By Sara Bernard
They’re free, they’re customizable, and they meet state standards.
Those are the three biggest selling points of CK12 Flexbooks, digital educational content for K-12 schools.
FlexBooks are developed through a combination of author donations, licensing partnerships, university collaborations, and incentives for community-based authorship, and teachers can customize them to their hearts’ content.
“We can’t make all kids get an education,” says Neeru Khosla, CK-12′s co-founder and executive director, “but we can make it simpler, easier, and more affordable. That’s the philosophy behind the openness as far as I’m concerned.”
While print is still not out of the picture, Khosala says , open-source textbooks are certainly the wave of the future.
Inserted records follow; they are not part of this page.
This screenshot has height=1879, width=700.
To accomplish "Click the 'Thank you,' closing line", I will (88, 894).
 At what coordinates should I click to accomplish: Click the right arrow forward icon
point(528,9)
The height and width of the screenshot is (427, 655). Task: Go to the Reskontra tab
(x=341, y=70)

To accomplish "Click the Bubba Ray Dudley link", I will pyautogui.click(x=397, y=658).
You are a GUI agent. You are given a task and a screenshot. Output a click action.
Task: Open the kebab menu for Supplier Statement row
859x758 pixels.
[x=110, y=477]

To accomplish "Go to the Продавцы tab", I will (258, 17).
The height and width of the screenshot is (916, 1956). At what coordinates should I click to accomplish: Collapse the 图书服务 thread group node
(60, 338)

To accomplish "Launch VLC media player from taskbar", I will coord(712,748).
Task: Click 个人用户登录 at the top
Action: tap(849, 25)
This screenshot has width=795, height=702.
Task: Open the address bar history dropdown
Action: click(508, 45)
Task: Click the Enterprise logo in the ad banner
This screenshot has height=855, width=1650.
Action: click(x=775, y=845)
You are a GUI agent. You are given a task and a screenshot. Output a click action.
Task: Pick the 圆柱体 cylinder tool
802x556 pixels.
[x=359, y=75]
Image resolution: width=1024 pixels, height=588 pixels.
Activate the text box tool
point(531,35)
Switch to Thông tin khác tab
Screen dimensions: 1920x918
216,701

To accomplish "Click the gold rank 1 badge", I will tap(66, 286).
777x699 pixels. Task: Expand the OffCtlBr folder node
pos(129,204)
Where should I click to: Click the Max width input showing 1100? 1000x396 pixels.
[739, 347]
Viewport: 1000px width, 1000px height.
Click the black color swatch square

Q: Have you seen a lot of growth in the open source movement in education recently?
A: Yes, we’ve made a lot of strides. For me, it’s the spirit more than anything else. It’s not about profits. It’s about making sure that everyone has access to information. You can argue, “How can you expect people to have access to information if they don’t have access to computers?” But I think that more and more, computers are becoming readily available in libraries and schools.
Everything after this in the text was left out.